2,6-Bis(hydroxymethyl)phenols for the synthesis of high-nuclearity clusters

Abstract

Ligands based on 2,6-bis(hydroxymethyl)phenol H 3L R possess three potential ligating groups either deprotonated or non-deprotonated: one phenol and two benzylalcohol groups. One important property of the benzylalcoholato function is its strong basicity mainly due to the lack of resonance stabilization of the corresponding anion. This leads to their pronounced tendency to bridge metal centers rather than to bind to one metal center in a terminal fashion. Therefore, ligands based on 2,6-bis(hydroxymethyl)phenol H 3L R are well suited for the preparation of high-nuclearity complexes.
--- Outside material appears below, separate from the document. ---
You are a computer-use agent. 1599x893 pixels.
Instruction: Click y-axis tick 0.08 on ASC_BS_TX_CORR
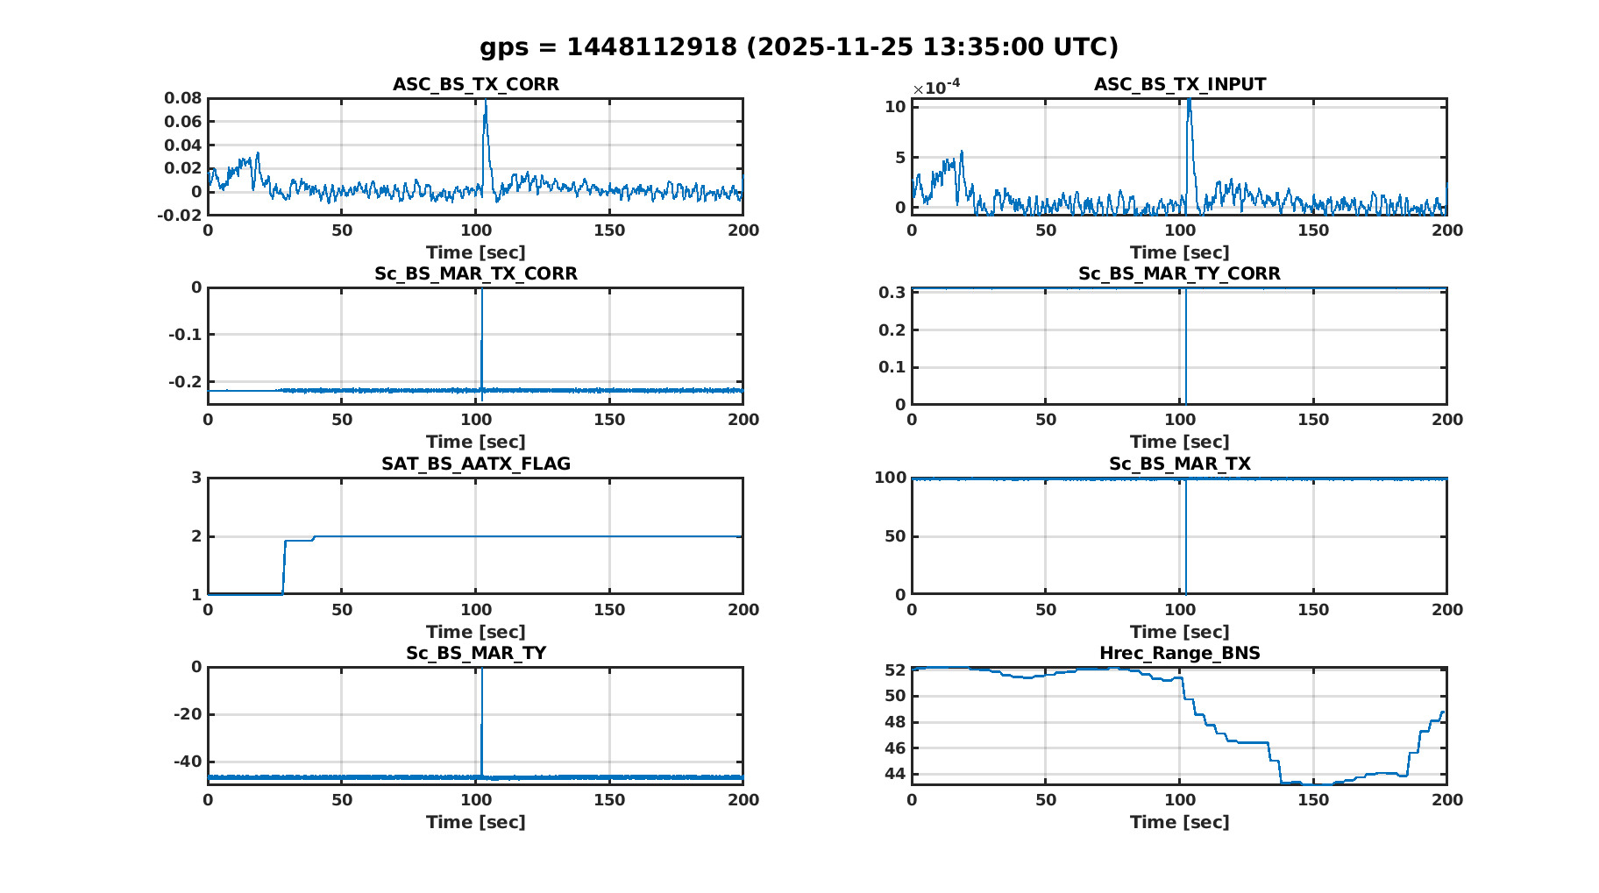pos(182,98)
The possible coordination modes of 2,6-bis(hydroxymethyl)phenol ligands H 3L R have been summarized. Only the use of strong Lewis-acidic metal ions like Ti IV enables a terminal coordination mode of the benzylalcoholato function as evidenced in the dinuclear complex [(L t-Bu ) 3Ti 2] −, [Ti 2 ] − . This complex is in protic solvents in an equilibrium with the tetranuclear complex [(L t-Bu ) 2(HL t-Bu ) 4Ti 4O 2] 2−, [Ti 4 ] 2− . In the latter, the deprotonated benzylalcohol function of the ligand (HL t-Bu ) 2− bridges two Ti IV ions demonstrating a small energy difference for a terminal and a bridging coordination mode of the benzylalcoholate to Ti IV. For the less Lewis-acidic Fe III ion, only a bridging coordination of benzylalcoholate has been found in a tetranuclear complex, [(HL t-Bu ) 6Fe III 4(acac) 2] 2−, [Fe III 4 ] 2− , a decanuclear complex, [(HL t-Bu ) 12Fe 10Na 4( μ 3-O) 4( μ 3-OH) 2(dme) 2(EtOH) 2], [Fe III 10 ], and a dinuclear complex, [(HL t-Bu ) 4Fe III( μ 2-CO 3)] 4−, [ Fe III 2 ] 4− . The exchange interactions in these complexes are all antiferromagnetic leading to diamagnetic S t = 0 spin ground states. On the other hand, the reaction of H 3L Me with Mn II in the presence of N 3 − results in the nonadecanuclear mixed valence complex [(HL Me) 12Mn III 12Mn II 7( μ 4-O) 8( μ 3, η 1-N 3) 8(MeCN) 6] 2+, [Mn III 12 Mn II 7 ] 2+ , which exhibits ferromagnetic interactions with the maximum S t = 83/2 spin ground state—the highest spin yet established in a molecule. These results demonstrate the potential of 2,6-bis(hydroxymethyl)phenol ligands for the synthesis of high-nuclearity clusters with interesting magnetic properties.